Para que la democracia, formidable instrumento de pacifica alternancia de los gobernantes, sea un baluarte de la Libertad, la coacción que se ejerce sobre el individuo debe carecer de la nota de arbitrariedad, por ello la ley para ser tal debe ser general y abstracta. Que el Estado prevea y haga todo o lo más relevante, no sólo es absurdo, sino contrario a la naturaleza humana y al grado de civilización que hemos alcanzado.
La sociedad abierta asegura evolución y continuidad, cambio y estabilidad, pero todo en un marco de complejos equilibrios que no comprendemos a cabalidad. La llamada de la tribu, al decir de Mario Vargas Llosa, está latente en nuestro tiempo y es encarnada por los colectivistas de izquierda y de derecha, es pretender imponer normas de comportamiento de la sociedad tribal, una involución cultural que conlleva la extinción de la Libertad, conquista de la sociedad abierta, plural y diversa. No es casual que muchas corrientes religiosas reivindiquen formas de comportamiento tribales-como la propiedad común de los bienes-, es que La Biblia y el Corán son fruto de sociedades tribales, sin tener en cuenta dicha circunstancia no comprenderíamos su contenido.
Ello no significa subestimar el valor de la religión como guardián de la tradición en el proceso de evolución de las sociedades humanas. La sociedad libre no pudo ser extinguida ni por el comunismo ni por el fascismo, cuyas ideologías tienen un relevante componente nostálgico tribal. Hoy el mayor peligro para la Libertad es el extravío del ideal democrático en que contemporáneamente se empeñan los modernos populismos, cuya demagogia no tiene límites.
Las conquistas de la civilización están seriamente afectadas por un virus social, muchas veces imperceptible, que ha minado conceptos e instituciones, por ello, quizá aburriendo a los estimados lectores, he creído del caso escribir sobre estas cuestiones que no siempre tenemos el tiempo y la oportunidad de reflexionar.

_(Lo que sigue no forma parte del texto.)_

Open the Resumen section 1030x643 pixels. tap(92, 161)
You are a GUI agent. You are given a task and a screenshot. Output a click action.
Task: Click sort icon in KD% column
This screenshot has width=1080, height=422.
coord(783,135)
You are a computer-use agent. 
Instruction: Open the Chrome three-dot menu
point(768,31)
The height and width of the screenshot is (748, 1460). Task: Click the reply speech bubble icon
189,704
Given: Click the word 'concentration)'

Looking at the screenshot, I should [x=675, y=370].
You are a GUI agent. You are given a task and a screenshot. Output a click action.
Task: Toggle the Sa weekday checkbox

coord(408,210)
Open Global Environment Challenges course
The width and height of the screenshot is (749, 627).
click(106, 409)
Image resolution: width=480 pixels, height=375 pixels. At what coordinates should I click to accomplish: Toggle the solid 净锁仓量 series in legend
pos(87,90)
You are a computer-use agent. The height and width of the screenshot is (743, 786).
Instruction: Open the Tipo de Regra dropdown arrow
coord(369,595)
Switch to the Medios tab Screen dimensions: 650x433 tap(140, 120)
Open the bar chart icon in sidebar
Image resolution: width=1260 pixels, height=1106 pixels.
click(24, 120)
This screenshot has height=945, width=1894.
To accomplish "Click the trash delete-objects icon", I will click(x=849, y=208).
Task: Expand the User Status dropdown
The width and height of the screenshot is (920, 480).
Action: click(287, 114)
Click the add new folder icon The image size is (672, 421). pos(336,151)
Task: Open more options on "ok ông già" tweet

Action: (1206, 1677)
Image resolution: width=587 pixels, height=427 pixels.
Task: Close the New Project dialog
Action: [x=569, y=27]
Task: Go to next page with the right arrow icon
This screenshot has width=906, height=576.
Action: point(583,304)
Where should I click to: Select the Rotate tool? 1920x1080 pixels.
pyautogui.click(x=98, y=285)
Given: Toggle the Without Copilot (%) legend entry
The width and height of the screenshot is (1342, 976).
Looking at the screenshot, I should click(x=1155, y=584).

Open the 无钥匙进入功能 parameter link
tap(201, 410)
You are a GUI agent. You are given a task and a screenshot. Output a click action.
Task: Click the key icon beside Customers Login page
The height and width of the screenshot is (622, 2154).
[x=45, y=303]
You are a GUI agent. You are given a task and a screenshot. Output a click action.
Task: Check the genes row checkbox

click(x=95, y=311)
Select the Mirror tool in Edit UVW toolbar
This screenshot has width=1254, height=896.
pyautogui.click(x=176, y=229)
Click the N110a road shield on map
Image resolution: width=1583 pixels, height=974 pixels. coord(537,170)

Edmund Burke nos dejó para la posteridad una reflexión admirable, que quiero compartir con ustedes: “Un hombre ignorante que no es suficientemente tonto para entrometerse con su reloj está, sin embargo, confiado para pensar que puede, con seguridad tomar las piezas y armarlas a su antojo de una máquina moral de otro tipo, importancia y complejidad, compuesta de muchas otras ruedas, resortes, contrapesos y poderes cooperadores y contrastantes. Los hombres piensan poco que tan inmoralmente actúan al entrometerse apresuradamente con lo que no comprenden”.